THE REQUEST:
Copy out, without alteration, the lines running from the one containing "Click the 'Display Name' label" through the end of the entries, inclusive.

======== DATASET ========

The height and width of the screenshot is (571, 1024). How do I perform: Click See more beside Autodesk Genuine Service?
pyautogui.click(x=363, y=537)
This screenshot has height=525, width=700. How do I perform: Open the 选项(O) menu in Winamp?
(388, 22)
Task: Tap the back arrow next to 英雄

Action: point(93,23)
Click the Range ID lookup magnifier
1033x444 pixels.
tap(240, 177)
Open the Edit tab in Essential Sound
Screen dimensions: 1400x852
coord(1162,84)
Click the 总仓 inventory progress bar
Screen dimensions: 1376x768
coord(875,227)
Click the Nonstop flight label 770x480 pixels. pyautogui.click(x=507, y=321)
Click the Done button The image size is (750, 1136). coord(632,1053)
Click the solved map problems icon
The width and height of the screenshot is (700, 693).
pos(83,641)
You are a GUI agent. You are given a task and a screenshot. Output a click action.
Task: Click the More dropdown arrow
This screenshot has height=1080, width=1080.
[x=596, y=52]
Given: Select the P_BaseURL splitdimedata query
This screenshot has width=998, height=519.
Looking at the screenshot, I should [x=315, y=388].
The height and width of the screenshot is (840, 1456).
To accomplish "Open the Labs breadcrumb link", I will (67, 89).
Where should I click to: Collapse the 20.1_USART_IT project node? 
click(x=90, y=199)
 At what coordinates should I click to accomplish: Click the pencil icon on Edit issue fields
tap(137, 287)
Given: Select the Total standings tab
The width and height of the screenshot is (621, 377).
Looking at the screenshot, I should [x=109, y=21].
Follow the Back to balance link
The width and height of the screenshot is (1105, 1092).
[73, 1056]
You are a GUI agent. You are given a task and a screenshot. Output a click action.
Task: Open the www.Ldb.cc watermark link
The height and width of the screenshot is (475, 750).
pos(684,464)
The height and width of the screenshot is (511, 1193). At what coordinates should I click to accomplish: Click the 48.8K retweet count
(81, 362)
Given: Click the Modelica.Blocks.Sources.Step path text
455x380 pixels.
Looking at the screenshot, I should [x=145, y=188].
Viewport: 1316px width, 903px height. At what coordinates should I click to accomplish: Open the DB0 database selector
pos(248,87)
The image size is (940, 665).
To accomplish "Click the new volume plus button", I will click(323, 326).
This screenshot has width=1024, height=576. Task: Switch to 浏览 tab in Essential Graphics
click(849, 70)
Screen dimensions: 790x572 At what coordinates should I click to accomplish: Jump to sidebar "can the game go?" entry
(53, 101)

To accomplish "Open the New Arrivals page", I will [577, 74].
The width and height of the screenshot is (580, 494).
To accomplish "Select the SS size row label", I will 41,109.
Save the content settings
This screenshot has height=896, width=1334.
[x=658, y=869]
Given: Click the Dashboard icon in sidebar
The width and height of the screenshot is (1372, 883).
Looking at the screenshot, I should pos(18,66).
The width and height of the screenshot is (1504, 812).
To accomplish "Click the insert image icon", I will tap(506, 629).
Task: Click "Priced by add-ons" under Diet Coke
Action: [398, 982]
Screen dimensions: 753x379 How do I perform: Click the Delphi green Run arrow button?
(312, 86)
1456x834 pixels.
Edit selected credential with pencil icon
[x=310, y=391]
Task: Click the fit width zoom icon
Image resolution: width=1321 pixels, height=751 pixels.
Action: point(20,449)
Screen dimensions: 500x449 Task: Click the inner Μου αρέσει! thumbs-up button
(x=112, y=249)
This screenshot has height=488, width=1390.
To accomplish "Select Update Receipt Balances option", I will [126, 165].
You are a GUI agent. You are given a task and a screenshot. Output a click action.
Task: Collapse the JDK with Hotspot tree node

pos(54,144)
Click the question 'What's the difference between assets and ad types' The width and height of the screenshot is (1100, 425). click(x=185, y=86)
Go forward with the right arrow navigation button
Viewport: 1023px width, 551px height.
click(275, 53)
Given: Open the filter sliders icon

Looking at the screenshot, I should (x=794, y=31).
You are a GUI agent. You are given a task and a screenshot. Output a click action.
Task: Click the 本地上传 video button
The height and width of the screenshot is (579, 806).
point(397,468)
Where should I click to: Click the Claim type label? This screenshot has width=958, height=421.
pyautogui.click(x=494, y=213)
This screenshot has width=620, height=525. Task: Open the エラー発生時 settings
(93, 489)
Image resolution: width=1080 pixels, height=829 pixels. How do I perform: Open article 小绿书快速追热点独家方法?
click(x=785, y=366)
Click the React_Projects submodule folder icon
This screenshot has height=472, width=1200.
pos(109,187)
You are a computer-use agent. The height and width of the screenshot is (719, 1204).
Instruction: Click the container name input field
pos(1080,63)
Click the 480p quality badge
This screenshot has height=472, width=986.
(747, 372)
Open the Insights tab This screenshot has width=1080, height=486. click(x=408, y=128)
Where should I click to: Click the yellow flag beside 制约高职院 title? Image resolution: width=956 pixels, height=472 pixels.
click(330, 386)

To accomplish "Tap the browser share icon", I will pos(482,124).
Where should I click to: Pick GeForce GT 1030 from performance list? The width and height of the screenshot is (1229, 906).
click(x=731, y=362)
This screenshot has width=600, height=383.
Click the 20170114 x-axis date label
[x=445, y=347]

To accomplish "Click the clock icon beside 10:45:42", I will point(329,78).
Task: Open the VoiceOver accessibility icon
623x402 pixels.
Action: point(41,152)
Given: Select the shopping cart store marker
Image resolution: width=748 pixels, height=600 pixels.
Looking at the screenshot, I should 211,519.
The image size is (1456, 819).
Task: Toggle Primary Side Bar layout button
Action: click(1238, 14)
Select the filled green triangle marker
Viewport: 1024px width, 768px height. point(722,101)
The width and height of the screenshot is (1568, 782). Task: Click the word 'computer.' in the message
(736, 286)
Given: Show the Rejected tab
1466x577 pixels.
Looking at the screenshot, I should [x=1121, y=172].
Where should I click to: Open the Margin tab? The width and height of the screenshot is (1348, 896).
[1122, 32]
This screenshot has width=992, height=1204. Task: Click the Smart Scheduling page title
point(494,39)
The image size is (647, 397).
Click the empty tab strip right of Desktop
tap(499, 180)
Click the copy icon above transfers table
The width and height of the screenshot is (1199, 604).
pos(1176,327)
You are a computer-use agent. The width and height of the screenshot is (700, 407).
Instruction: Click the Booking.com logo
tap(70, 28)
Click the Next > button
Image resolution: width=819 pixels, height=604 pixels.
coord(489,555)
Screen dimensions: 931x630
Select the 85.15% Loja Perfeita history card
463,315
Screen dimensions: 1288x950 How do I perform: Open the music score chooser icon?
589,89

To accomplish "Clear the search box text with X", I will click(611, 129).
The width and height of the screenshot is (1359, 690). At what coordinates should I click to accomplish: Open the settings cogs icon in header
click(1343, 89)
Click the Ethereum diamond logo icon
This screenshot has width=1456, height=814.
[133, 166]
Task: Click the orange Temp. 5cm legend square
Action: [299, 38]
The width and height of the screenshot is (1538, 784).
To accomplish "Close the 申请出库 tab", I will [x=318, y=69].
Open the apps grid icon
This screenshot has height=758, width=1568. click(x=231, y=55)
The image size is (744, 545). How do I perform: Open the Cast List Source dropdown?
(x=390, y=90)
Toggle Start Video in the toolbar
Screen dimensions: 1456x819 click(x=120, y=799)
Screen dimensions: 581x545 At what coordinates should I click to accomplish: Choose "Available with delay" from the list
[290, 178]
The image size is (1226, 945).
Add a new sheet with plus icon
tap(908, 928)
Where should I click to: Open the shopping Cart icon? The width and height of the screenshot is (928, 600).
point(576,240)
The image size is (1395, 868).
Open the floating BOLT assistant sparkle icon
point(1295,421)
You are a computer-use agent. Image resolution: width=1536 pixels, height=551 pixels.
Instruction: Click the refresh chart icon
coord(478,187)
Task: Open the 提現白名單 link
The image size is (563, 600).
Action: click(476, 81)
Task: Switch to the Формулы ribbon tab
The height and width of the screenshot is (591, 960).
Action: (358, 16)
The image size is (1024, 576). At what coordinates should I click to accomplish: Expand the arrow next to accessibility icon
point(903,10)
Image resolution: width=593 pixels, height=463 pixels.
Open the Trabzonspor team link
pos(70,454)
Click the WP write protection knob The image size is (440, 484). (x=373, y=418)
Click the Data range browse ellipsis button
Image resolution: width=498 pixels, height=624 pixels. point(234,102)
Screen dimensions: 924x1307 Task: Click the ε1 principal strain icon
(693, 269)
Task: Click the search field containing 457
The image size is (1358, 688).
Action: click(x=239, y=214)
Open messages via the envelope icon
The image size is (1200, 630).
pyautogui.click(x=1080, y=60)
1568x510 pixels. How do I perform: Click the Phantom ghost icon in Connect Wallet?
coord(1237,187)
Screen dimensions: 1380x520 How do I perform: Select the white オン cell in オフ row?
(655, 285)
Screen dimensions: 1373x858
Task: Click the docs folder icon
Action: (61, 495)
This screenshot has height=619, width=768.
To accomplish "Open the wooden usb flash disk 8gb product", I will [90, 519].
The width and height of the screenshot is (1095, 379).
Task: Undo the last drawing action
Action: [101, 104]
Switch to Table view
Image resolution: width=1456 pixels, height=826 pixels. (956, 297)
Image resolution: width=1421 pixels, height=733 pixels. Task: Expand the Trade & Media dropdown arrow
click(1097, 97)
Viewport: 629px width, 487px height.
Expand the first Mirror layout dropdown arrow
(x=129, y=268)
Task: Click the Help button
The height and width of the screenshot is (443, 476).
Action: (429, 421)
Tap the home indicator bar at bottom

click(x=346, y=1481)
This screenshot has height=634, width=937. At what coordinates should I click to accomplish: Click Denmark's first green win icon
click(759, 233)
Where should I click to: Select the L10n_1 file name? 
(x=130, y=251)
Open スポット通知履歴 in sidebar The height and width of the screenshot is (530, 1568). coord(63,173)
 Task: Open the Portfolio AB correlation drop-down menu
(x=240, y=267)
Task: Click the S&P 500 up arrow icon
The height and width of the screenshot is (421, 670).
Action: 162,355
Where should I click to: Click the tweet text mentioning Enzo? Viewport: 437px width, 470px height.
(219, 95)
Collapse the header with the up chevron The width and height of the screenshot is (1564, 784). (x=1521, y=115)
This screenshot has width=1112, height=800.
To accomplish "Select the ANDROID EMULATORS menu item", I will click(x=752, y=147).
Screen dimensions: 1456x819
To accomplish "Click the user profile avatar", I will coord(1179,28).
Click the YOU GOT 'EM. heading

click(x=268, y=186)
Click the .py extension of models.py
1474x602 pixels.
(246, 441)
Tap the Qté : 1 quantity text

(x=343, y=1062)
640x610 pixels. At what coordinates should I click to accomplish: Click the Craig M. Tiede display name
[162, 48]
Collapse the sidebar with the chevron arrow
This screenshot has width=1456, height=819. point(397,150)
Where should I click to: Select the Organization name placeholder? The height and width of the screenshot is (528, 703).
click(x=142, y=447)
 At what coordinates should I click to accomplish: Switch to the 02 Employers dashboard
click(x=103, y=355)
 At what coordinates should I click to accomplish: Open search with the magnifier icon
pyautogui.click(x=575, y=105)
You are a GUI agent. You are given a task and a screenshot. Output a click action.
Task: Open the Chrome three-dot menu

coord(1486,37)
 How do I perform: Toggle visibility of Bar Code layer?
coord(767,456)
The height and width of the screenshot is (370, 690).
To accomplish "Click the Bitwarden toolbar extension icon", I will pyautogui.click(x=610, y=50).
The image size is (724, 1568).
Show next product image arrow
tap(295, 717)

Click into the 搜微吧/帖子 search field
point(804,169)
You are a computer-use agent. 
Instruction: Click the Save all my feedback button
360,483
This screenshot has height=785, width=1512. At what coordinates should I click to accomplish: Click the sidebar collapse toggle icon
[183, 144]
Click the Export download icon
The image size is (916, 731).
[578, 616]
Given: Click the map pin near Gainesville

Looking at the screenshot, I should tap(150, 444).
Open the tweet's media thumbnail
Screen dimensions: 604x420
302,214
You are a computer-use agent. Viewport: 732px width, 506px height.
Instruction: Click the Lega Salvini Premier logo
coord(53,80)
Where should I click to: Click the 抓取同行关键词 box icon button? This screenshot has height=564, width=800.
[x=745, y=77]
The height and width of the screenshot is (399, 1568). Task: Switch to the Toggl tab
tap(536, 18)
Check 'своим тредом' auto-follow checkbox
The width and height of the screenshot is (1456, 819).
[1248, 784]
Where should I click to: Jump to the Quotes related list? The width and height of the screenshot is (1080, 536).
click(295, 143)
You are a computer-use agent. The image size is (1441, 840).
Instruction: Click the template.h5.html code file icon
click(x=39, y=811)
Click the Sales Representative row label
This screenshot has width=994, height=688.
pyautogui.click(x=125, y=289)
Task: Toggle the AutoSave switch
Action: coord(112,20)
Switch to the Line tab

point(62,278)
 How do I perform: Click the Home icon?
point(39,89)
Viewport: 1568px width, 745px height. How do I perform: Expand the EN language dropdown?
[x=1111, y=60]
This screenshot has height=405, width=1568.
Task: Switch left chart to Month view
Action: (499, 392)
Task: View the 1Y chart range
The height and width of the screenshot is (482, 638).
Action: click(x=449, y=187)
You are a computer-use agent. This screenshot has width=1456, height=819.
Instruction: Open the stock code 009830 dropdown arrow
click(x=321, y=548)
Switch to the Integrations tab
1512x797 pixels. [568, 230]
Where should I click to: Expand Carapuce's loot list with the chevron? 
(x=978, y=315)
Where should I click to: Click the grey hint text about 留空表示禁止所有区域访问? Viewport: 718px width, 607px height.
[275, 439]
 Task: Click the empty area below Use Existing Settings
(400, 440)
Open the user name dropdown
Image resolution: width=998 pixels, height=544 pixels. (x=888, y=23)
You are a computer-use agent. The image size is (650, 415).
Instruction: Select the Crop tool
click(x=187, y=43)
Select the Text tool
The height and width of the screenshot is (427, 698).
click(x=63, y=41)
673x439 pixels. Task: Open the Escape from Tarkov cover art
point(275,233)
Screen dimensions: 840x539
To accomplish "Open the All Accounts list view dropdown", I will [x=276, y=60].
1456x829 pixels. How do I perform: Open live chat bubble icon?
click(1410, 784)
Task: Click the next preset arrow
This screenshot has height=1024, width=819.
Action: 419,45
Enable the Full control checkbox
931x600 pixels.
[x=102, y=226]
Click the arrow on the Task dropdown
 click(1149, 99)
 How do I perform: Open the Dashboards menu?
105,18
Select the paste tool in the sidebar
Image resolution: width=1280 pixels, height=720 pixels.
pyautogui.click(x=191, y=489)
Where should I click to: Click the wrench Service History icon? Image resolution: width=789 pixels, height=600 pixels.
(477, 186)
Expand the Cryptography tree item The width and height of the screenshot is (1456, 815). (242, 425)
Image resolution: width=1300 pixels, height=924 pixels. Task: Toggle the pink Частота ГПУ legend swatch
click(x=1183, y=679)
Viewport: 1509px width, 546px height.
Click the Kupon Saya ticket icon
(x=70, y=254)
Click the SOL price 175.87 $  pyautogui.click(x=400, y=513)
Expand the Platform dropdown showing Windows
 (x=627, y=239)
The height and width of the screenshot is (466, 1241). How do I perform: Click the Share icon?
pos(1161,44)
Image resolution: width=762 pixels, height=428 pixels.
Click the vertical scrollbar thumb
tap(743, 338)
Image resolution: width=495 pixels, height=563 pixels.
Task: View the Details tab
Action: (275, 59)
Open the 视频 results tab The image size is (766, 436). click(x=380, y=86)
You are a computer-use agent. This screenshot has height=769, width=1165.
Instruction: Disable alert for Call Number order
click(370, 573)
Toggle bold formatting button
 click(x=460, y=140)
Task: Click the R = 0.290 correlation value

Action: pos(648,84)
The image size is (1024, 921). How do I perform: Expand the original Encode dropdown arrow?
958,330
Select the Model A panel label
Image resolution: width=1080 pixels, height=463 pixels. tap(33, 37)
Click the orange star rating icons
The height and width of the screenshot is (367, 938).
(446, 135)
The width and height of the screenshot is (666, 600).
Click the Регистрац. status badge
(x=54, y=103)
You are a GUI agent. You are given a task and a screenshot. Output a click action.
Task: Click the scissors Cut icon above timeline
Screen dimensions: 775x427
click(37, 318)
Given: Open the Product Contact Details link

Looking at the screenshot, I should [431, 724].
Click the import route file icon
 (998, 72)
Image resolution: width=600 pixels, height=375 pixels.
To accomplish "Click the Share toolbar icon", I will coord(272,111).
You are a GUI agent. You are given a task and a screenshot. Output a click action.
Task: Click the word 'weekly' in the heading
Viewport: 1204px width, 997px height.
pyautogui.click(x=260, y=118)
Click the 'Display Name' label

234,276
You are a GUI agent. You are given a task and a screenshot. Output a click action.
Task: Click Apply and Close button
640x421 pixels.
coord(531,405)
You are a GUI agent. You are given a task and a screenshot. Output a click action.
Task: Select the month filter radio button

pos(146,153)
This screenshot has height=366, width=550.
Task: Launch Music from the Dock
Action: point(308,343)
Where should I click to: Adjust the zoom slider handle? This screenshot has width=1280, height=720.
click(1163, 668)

========

EXERCISE ANSWER:
Click the 'Display Name' label

234,276
You are a GUI agent. You are given a task and a screenshot. Output a click action.
Task: Click Apply and Close button
640x421 pixels.
coord(531,405)
You are a GUI agent. You are given a task and a screenshot. Output a click action.
Task: Select the month filter radio button

pos(146,153)
This screenshot has height=366, width=550.
Task: Launch Music from the Dock
Action: point(308,343)
Where should I click to: Adjust the zoom slider handle? This screenshot has width=1280, height=720.
click(1163, 668)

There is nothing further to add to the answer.